### Stored data entries:
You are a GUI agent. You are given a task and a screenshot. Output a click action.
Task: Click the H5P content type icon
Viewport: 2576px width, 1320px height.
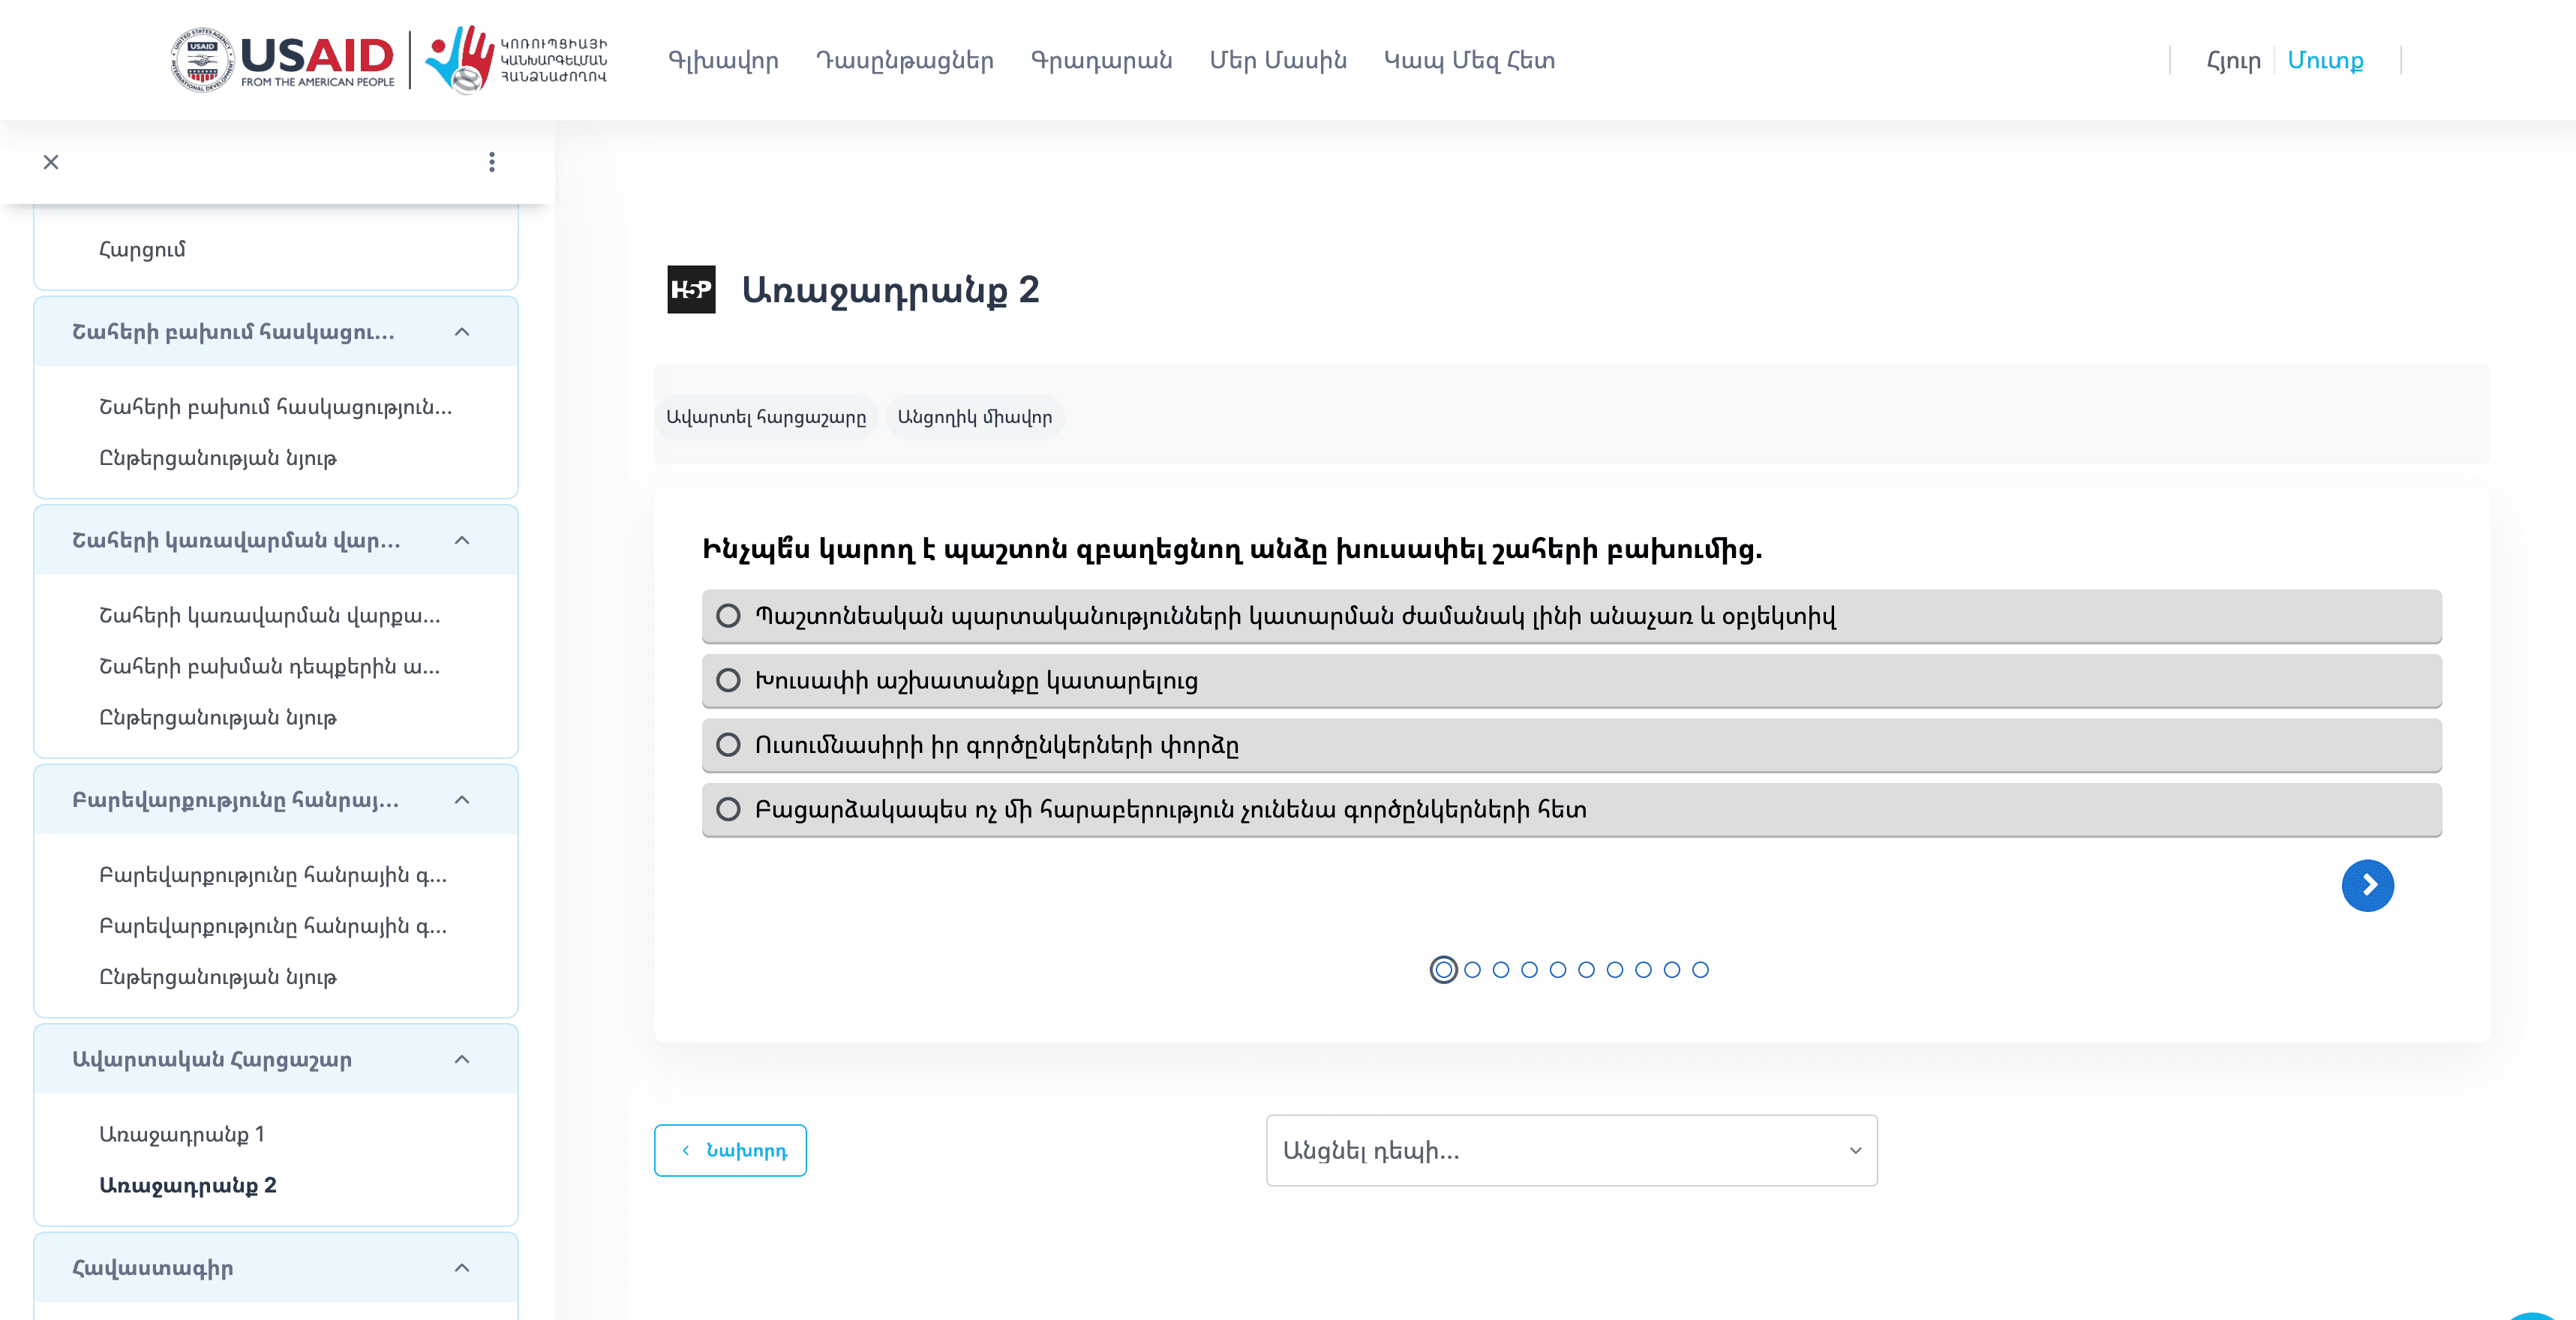[691, 291]
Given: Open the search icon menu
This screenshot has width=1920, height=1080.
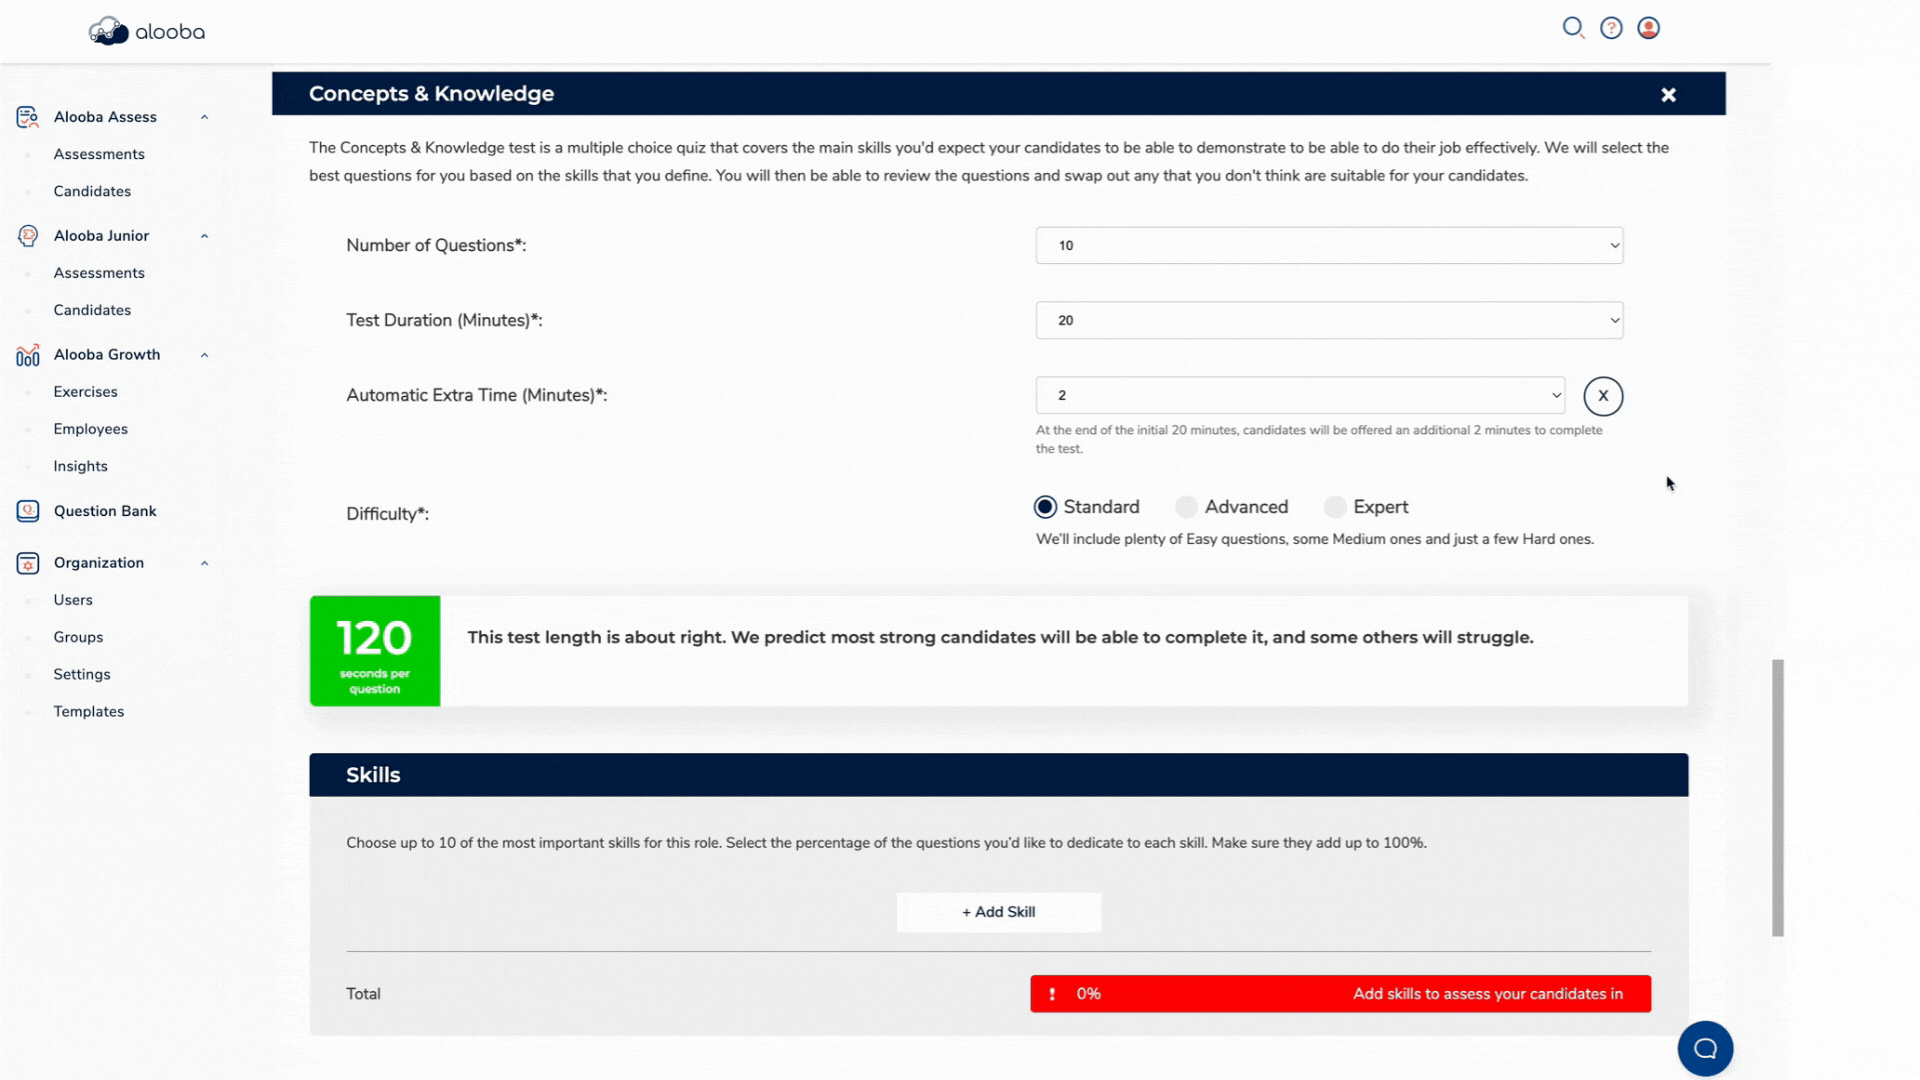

### Task to carry out:
Pick out every line above that contains the string "height", matching case exactly, and copy each one.

### Solution to the problem:
Viewport: 2576px width, 1320px height.
This screenshot has width=1920, height=1080.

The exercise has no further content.